The hypothetical morals question about the mystery box with the death button

Where did this originate from? I know it was the plotline of a movie made about three or four years ago, the name of which completely escapes me. In case you’re unfamiliar, it goes something like this: a mysterious person presents you with a box that has a button on it. If you push the button, somebody you don’t know will die, and you will be given a very large sum of money. Do you push the button or not? I know the question predates the movie, because I clearly remember reading a short story in elementary school which presented this exact scenario. This would have probably been about 1971 or 1972, or thereabouts. It was in a children’s magazine aimed at an older elementary-aged audience. I’m not positive, but I’m pretty sure the magazine was named The Reader or The Weekly Reader. Does anybody know the name of the story and its author, and if so, is that story the source of the hypothetical question, or does the question predate that story and originate from an even older source?

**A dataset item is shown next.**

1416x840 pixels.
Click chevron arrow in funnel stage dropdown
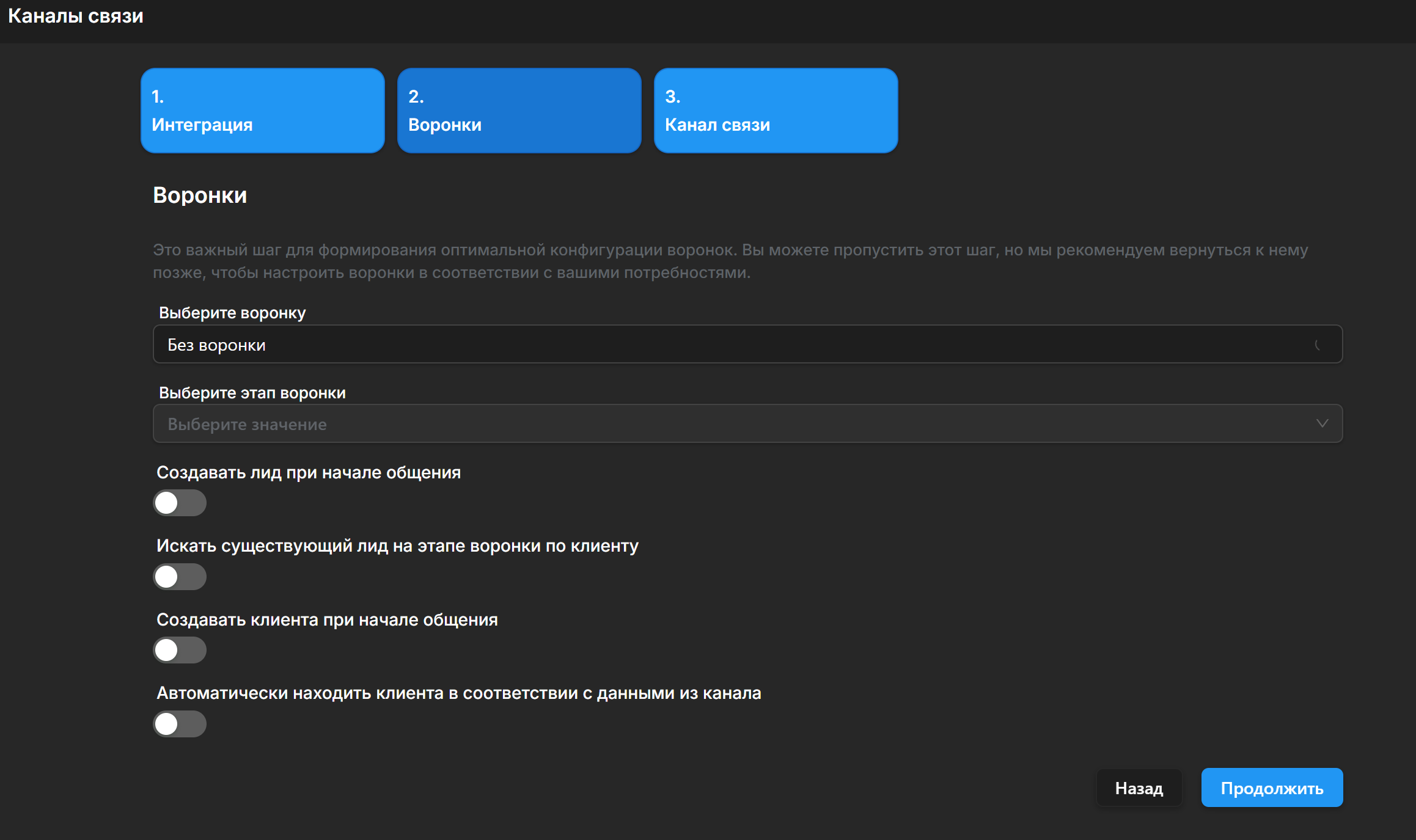pyautogui.click(x=1322, y=424)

Well, the one I know was printed in Playboy in 1970 :eek: but it’s possible both versions have a common “ancestor” that’s closer to that plot than the one listed in the Wiki article (which involves killing by just thinking about it, apparently, and without mention of the “and you’re next” possibility).

It was the plot of one of the episodes of the revived 80s Twilight Zone, one of the few good ones.

“Oh well we will give it to someone else…someone you don’t know.” :eek:

I think Jack Lemmon in “How to Murder Your Wife” presented the idea of a magic button that would kill someone when he was on trial for trying to murder Virna Lisa (so it was though).

The recent movie you’re thinking of, by the way, is The Box. The director was Richard Kelly, better known as the director of “Donnie Darko”.

The concept was used in an old Agatha Christie story, whose name I cannot find. The plot of the story revolved around killing a person unrelated to the killer in any way in order to achieve what the killer wanted, which I no longer remember. But the dilemma was described as “Killing a Mandarin in China”: would you kill a random unknown person across the world somewhere if it would give you riches.

From Wikipedia:

I remember seeing a different version: a guy stumbles into an office and is offered the button by the person behind the desk for a large amount of money. Or he can leave the room. He eventually presses the button whereon the person is revealed to be the Devil, the floor underneath the guy collapses, and the guy goes to Hell, where, of course, the money is useless. The Devil, musing to himself, reveals that behind the door was Heaven.

Button, Button, as well as many of the other short stories featured in the 80’s incarnation of The Twilight Zone, were anthologized in a single paperback volume – IIRC, its title had the word “tomorrow” in it. We used it as a text in my high school freshman English class, ca. 1977.

I watched the 80’s TZ during my college years – every episode I saw had a story from that anthology I read in the 9th grade. I’m convinced the show’s producers had a copy of that book.

Probably Black Button. Another earlier thread on the subject, including talk about the Twilight Zone episode.

“Look down there. Would you really feel any pity if one of those dots stopped moving, for ever? If I offered you £20,000 for every dot that stopped, would you really, old man, tell me to keep my money, or would you calculate how many dots you could afford to spare?”

That’s the one.

Comic version.

This is interesting; I’m scrolling through a list on tv.com of all first-season episodes of the 1980s reincarnation of The Twilight Zone. Another episode named Examination Day aired that season. The plot involved a 12-year-old child undergoing a government-administered IQ test, with the plot twist being that

examinees who score too high are euthanized by the totalitarian state.

I also read that story in the same children’s magazine, at around the same time. I wonder if they were the original stories, or if they were rewritten to be ‘dumbed down’ for an elementary school-aged audience.

Looks like The Weekly Reader is still very much in existence and thriving. I’m guessing that they also published your high school text. I’ll see if I can pinpoint that one as confirmation.

I think I found it.

This one probably belongs in Cafe Society rather than General Questions. Moved.

samclem, Moderator

That comic kinda reminds me of this video that the Saturday Morning Breakfast Cereal guys did.

I remember hearing this story as an episode of Radio Mystery Theater. Checking Wikipedia, I see it was “The Chinaman Button” written by Henry Slesar and broadcast on January 20, 1974.

Maybe; however, our text was a paperback.